* **Problem set**
1: Answer these questions from the note on Mahler's Second Symphony, one per line:
(a) Over which years was the symphony composed?
(b) Which voice type sings the fourth movement, "Urlicht"?
(c) What was the first movement titled when it was a stand-alone tone-poem?
2: List every composer other than Mahler who is named in the note on Mahler's Second Symphony.
3: Reproduce everything in the note on Mahler's Second Symphony from "While the work" down to "a great ride!", with no changes.
--- Start of Reading text ---
The music of Gustav Mahler represents the apex of the symphonic and choral- orchestral repertoire.  It firmly resides in the land of masterworks, and certainly most of Mahler’s pieces deserve to be considered alongside the greatest works of other composers. Mahler’s Second Symphony is such a work, easily considered among greatest choral-orchestral works of all time. It shares the podium with Beethoven’s Ninth, the Requiems by Mozart, Verdi and Faure, Handel’s Messiah, and Orff’s Carmina Burana.

But the work is much more than that. Like Beethoven’s great capstone, the chorus is used sparingly, yet to great dramatic effect. In fact, the choir waits to sing until 80 minutes or so into the work, and then shockingly, sings a capella! In Mahler’s hands, the chorus is merely the next logical color choice to use at this point in the symphony. But this is not the only giant force used so sparingly. The organ plays only the closing few minutes of the work. The off-stage compliment of horns, trumpets, percussion similarly do not appear until the last movement. And we mustn’t forget the most alluring choice of all, the two solo voices: a mezzo soprano who sings the otherworldly 4th movement, “Urlicht,” and a soprano who joins in the 5th movement.

Yes, it is a BIG work, but it’s not only about large forces (over 300 will be involved in this performance). It is also about stamina. The orchestra needs to play for over 90 minutes, navigating a multitude of dynamics, articulations, stylistic conventions and ensemble combinations. There are solos for nearly every player and section. Mahler’s orchestra challenges the musicians to both perform and listen differently from most of the orchestral literature.

While the work itself is a challenge to play, it is also an inviting one of personal journey; and this is where the audience gets involved. I know of almost no other work that grips both audiences and musicians alike and with such power. Musicians leave rehearsals physically exhausted, emotionally engaged and spiritually charged. Audiences experience much of the same, never feeling that 90 minutes have passed. Our patrons are in for a great ride!

How can such a huge piece, be so demanding and yet also so uplifting? Perhaps Mahler left us some clues in the composition of the piece. Each section has meaning both on the surface and also hidden in layers.

His Symphony No. 2, also known as the Resurrection Symphony, was composed over a long period from 1888 to 1894. It was his first work of many that established his lifelong depictions of beauty and the afterlife. But Mahler was also creating a completely new soundscape, one never experienced before and only hinted at from the opera stage. There is a great interiority to his work. We are pulled into Mahler’s vision, much as a poet or great novelist might do. We are able to see through his lens and thus find out something about ourselves.

Mahler’s invitation to “look here,” comes from an unusual place initially: Death. The first movement is a massive expose on the eventuality of our lives, the power of fate, and the terror with which we often view death. But this is no mere caricature like Berlioz’s Symphonie fantastique, nor is it meant to drag us into the depths of despair like Faust. It is actually the most external of all the movements, and began its life as a stand-alone tone-poem titled “Totenfeier” (Funeral Rites). Soon after writing it, though, Mahler realized it was just the beginning, not the end: to look at life starting from the perspective of death was perhaps revolutionary in symphonic music.
--- End of Reading text ---
--- Start of Information supplied ---
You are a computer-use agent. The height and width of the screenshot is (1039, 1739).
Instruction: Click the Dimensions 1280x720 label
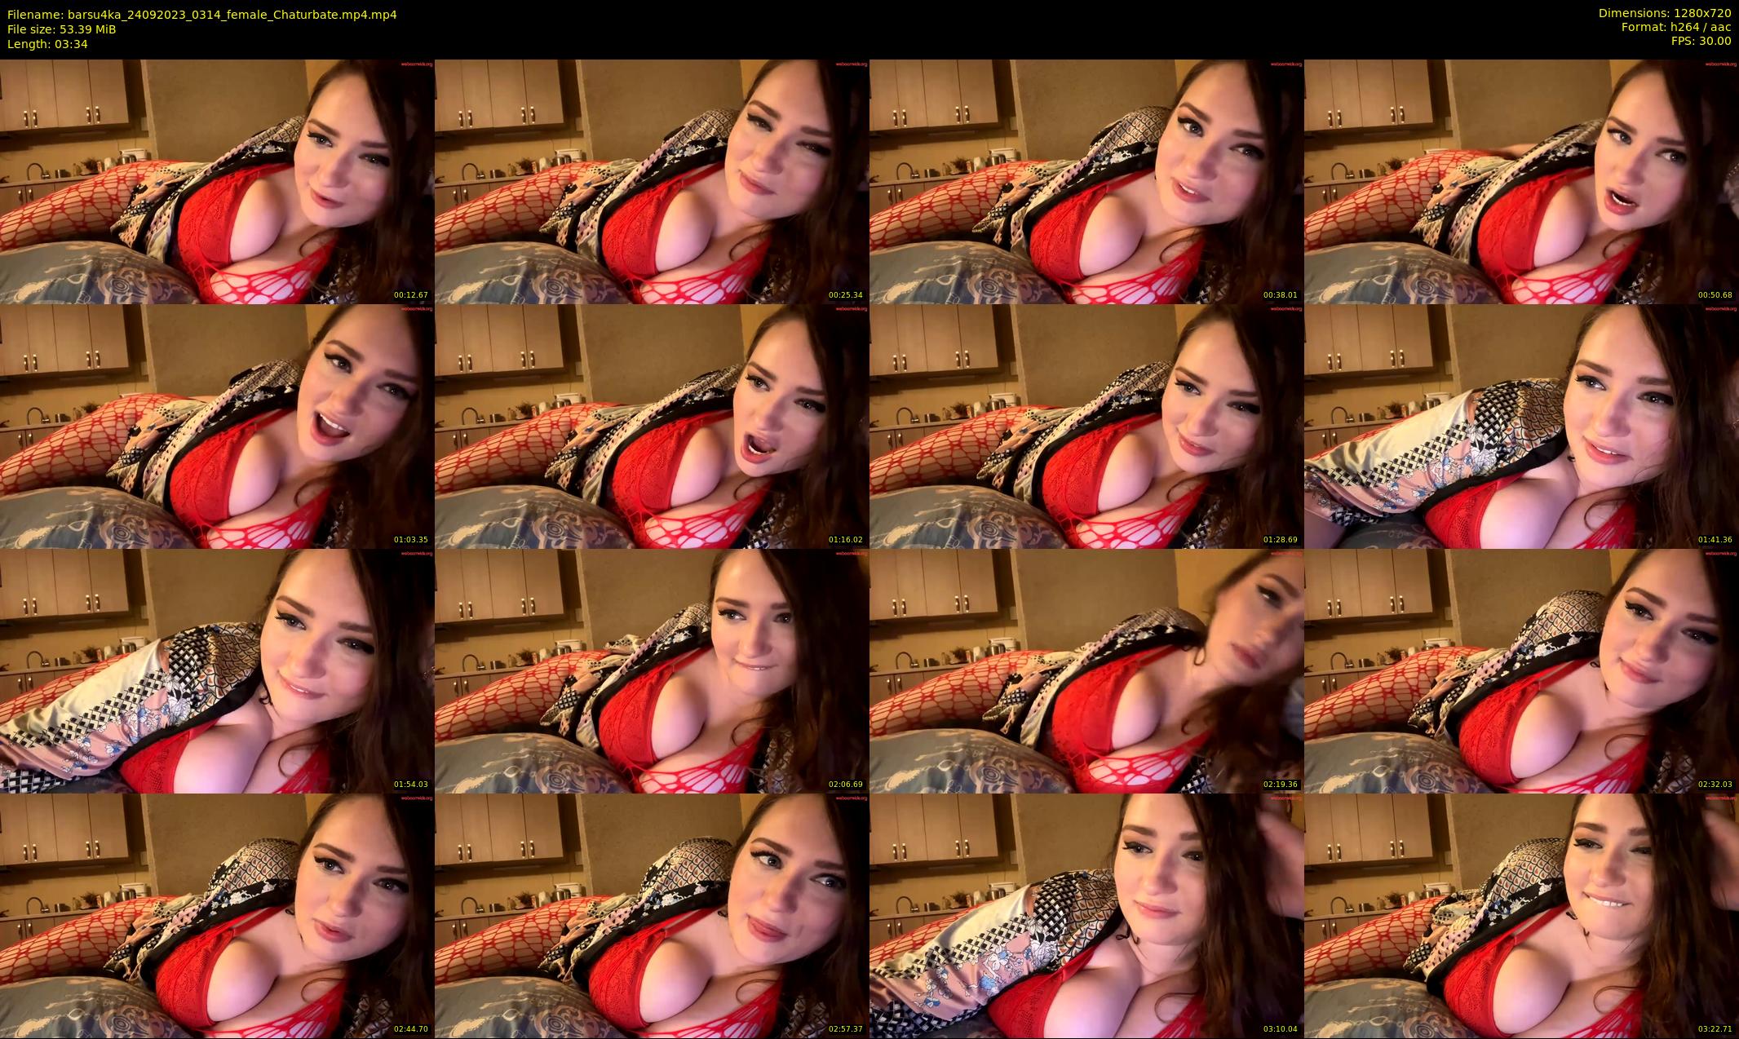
--- End of Information supplied ---
* **Answers by task**
1:
(a) 1888 to 1894
(b) A mezzo soprano
(c) "Totenfeier" (Funeral Rites)

2:
Beethoven
Mozart
Verdi
Faure
Handel
Orff
Berlioz

3:
While the work itself is a challenge to play, it is also an inviting one of personal journey; and this is where the audience gets involved. I know of almost no other work that grips both audiences and musicians alike and with such power. Musicians leave rehearsals physically exhausted, emotionally engaged and spiritually charged. Audiences experience much of the same, never feeling that 90 minutes have passed. Our patrons are in for a great ride!